- IATA: BBG; ICAO: NGTU;

Summary
- Location: Butaritari, Kiribati
- Elevation AMSL: 5 ft / 2 m
- Coordinates: 03°05′11″N 172°48′41″E﻿ / ﻿3.08639°N 172.81139°E
- Interactive map of Butaritari Airport

Runways
| Direction | Length |  | Surface |
| ft | m |
| 07/25 | 3,500 | 1,067 | Asphalt |
- Source: World Aero Data

= Butaritari Airport =

Butaritari Airport is an airport on Butaritari in the Pacific Ocean island nation of Kiribati.

==History==
Butaritari Atoll Airport was built in Kiribati during World War II by the United States after seizing the island from the Japanese. Construction lasted approximately one month, from November 20 to mid-December, of 1943. During the war, the airport was known as Makin Airfield, Butaritari Airfield, Antakana Airfield, or Starmann Field.

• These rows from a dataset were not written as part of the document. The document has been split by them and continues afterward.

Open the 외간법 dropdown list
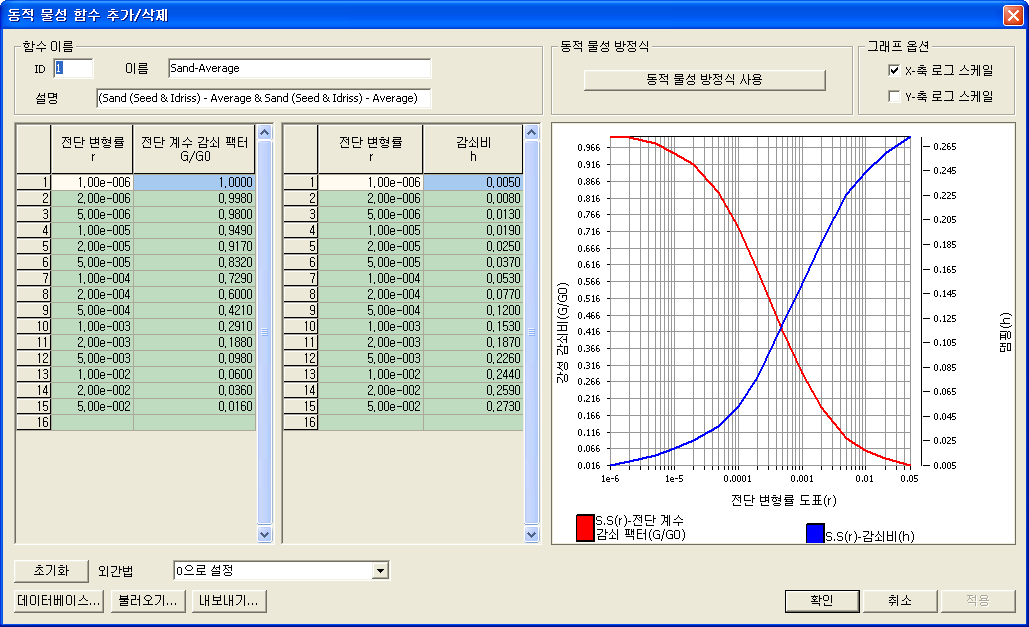 click(380, 571)
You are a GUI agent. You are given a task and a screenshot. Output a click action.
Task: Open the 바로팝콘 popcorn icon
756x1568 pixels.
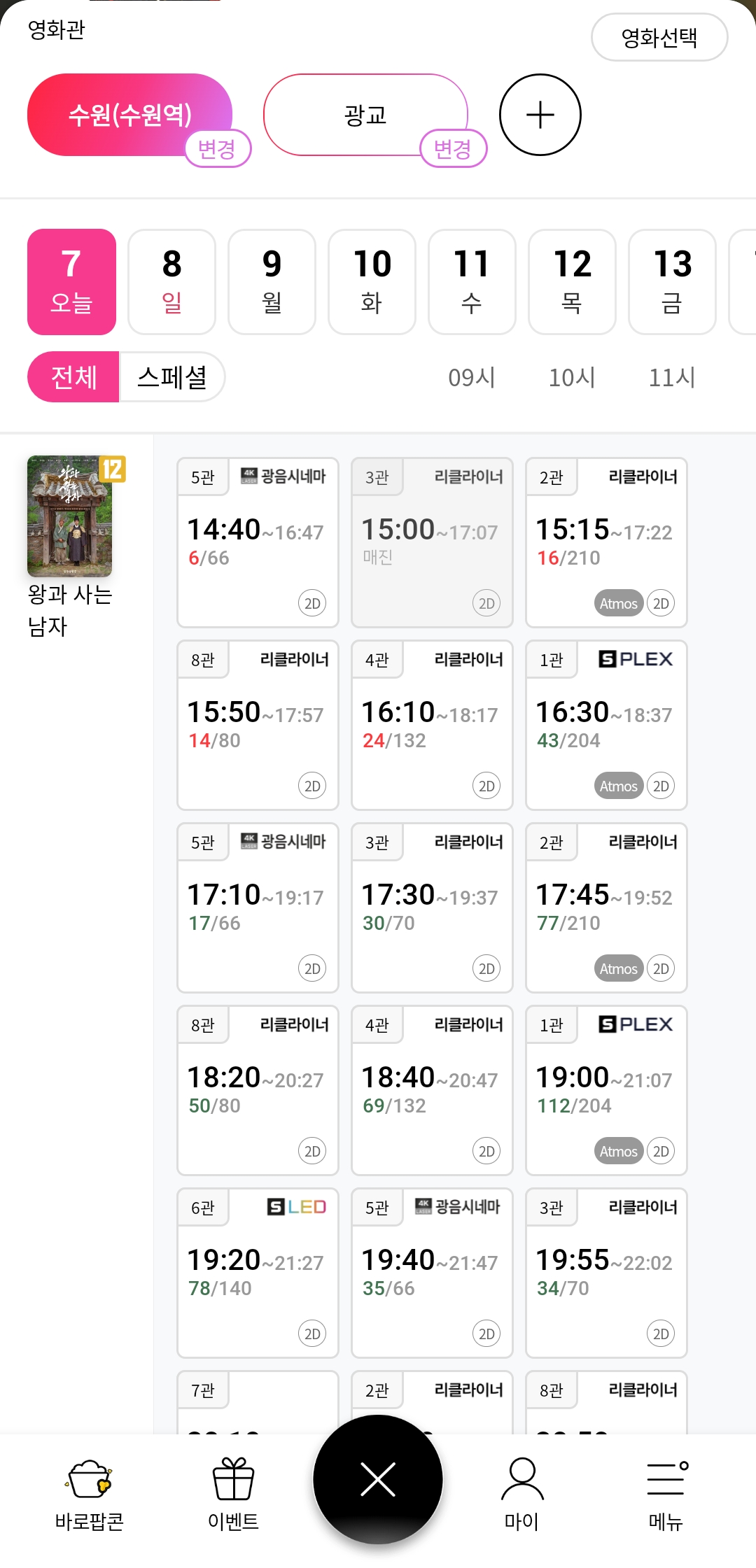[x=89, y=1480]
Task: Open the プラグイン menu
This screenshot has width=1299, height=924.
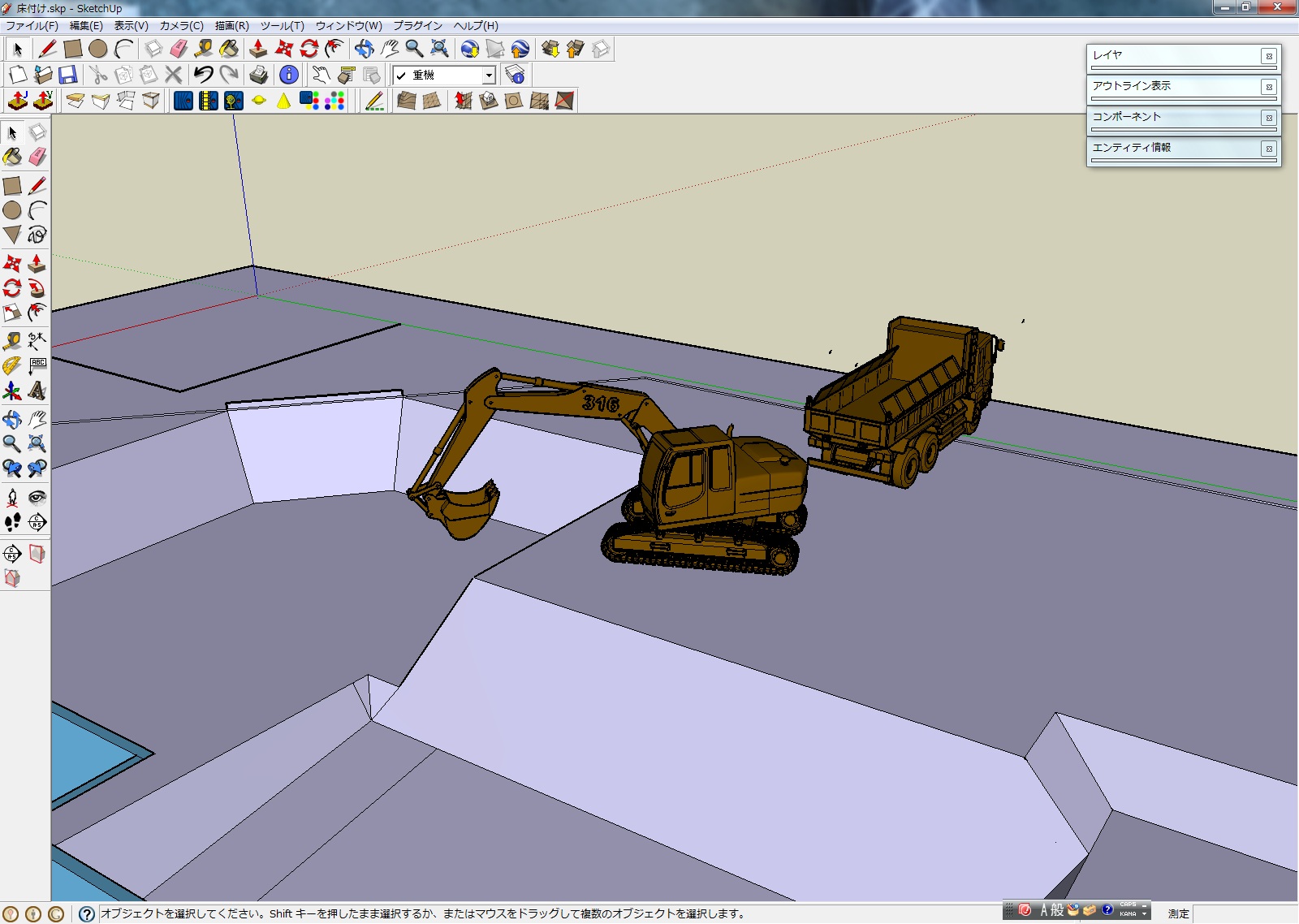Action: [417, 26]
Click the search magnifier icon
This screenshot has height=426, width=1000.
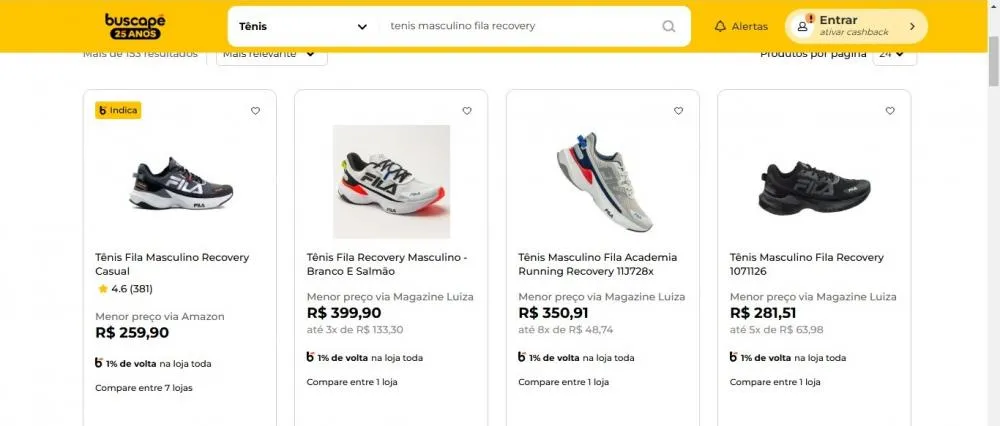(x=669, y=26)
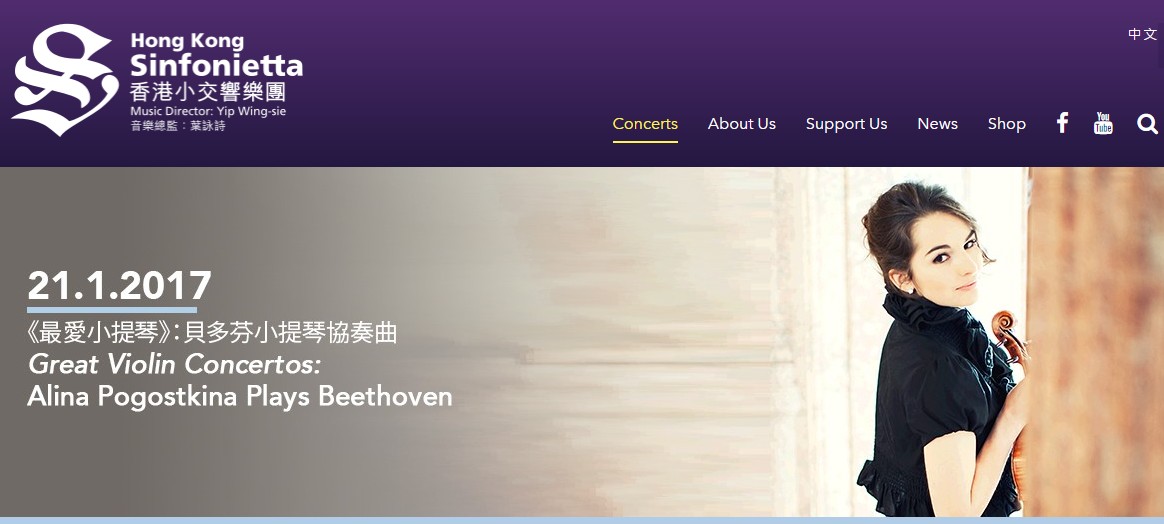Switch language to 中文
The width and height of the screenshot is (1164, 524).
(1142, 34)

The airfield was the base of operations for the United States Army Air Forces Seventh Air Force 41st Bombardment Group which flew four squadrons of B-25 Mitchell medium bombers. Missions from the airfield were flown against Japanese shipping, bypassing islands in the Marshalls and Caroline Islands. In addition to the 41st, the 43d Fighter Squadron (15th Fighter Group) flew P-39 Airacobras and the 531st Bomb Squadron (380th Bombardment Group) flew A-24 Dauntless light attack aircraft from the airfield in late 1943 and early 1944.

The Americans pulled out at the end of 1944, abandoning the airfield. After the war, the airfield was turned into a commercial airport.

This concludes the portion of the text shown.